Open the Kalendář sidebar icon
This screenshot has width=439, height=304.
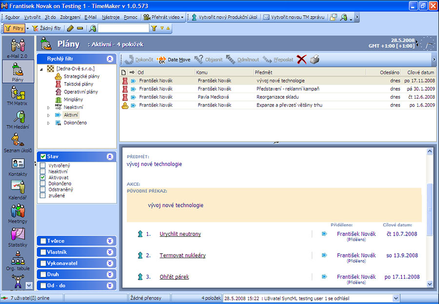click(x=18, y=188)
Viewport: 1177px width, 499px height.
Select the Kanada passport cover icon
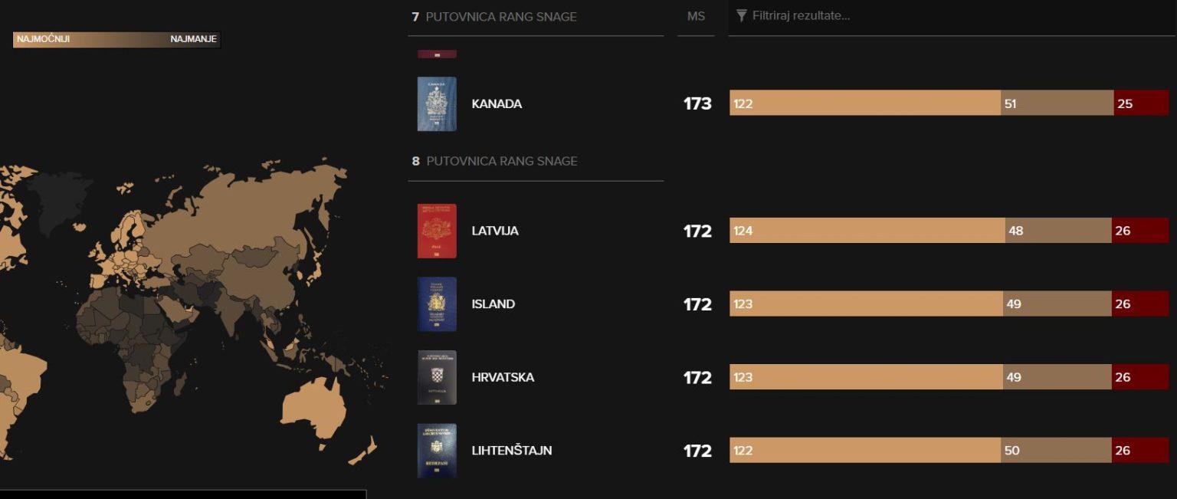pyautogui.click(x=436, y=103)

☆ ☆ ☆

**ABOUT THIS EXERCISE:** Reproduce the material above in full, exactly, with no images.

**SOLUTION TO THIS PROBLEM:**
Open the Kalendář sidebar icon
This screenshot has width=439, height=304.
click(x=18, y=188)
Viewport: 1177px width, 499px height.
Select the Kanada passport cover icon
pyautogui.click(x=436, y=103)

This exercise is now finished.